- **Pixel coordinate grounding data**
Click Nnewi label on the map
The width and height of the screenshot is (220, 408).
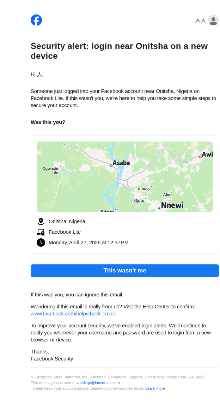(172, 205)
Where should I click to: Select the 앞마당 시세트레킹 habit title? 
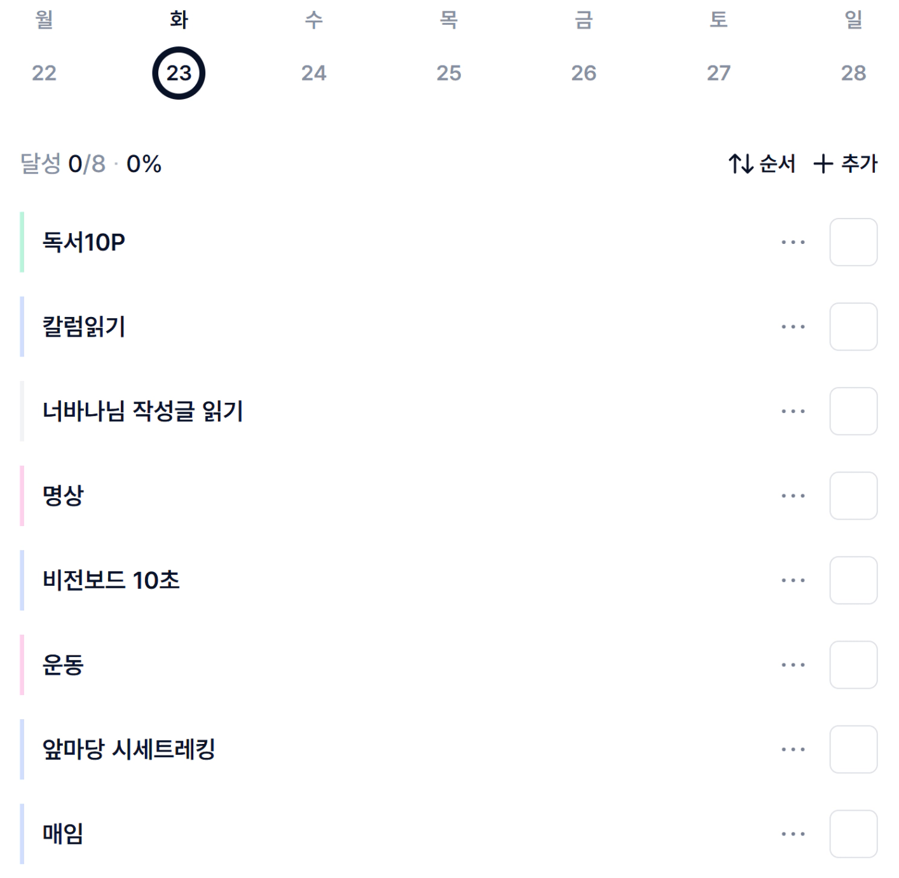(128, 749)
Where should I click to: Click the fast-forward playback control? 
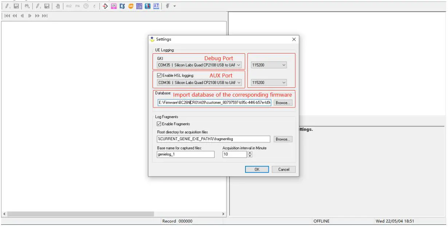click(37, 16)
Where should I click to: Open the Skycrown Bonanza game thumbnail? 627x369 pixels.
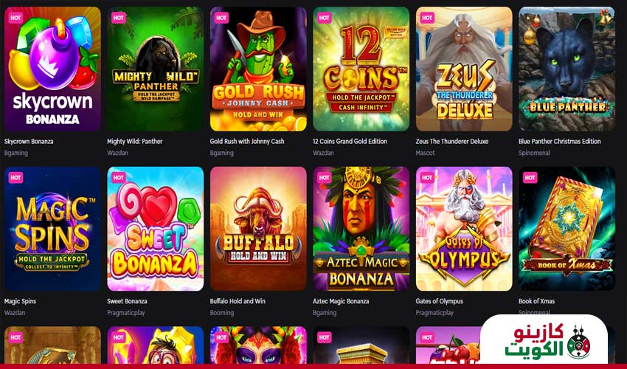pyautogui.click(x=52, y=69)
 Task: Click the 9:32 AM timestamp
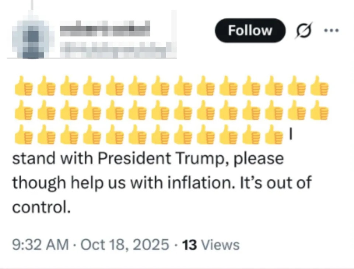41,245
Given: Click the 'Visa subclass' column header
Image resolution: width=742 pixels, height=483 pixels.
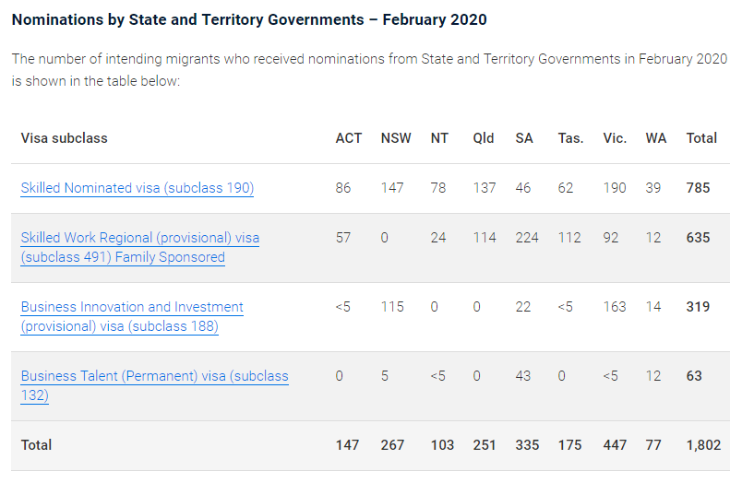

- **Exercise instructions**
All records above are to be printed exactly, minus the pictures they contain.

- **Task solution**
Click Nnewi label on the map
The width and height of the screenshot is (220, 408).
(172, 205)
Where should I click to: Select the 앞마당 시세트레킹 habit title? 
(128, 749)
Where should I click to: Click the fast-forward playback control? 
click(37, 16)
Where should I click to: Open the Skycrown Bonanza game thumbnail? 627x369 pixels.
pyautogui.click(x=52, y=69)
 Task: Click the 9:32 AM timestamp
41,245
Given: Click the 'Visa subclass' column header
Image resolution: width=742 pixels, height=483 pixels.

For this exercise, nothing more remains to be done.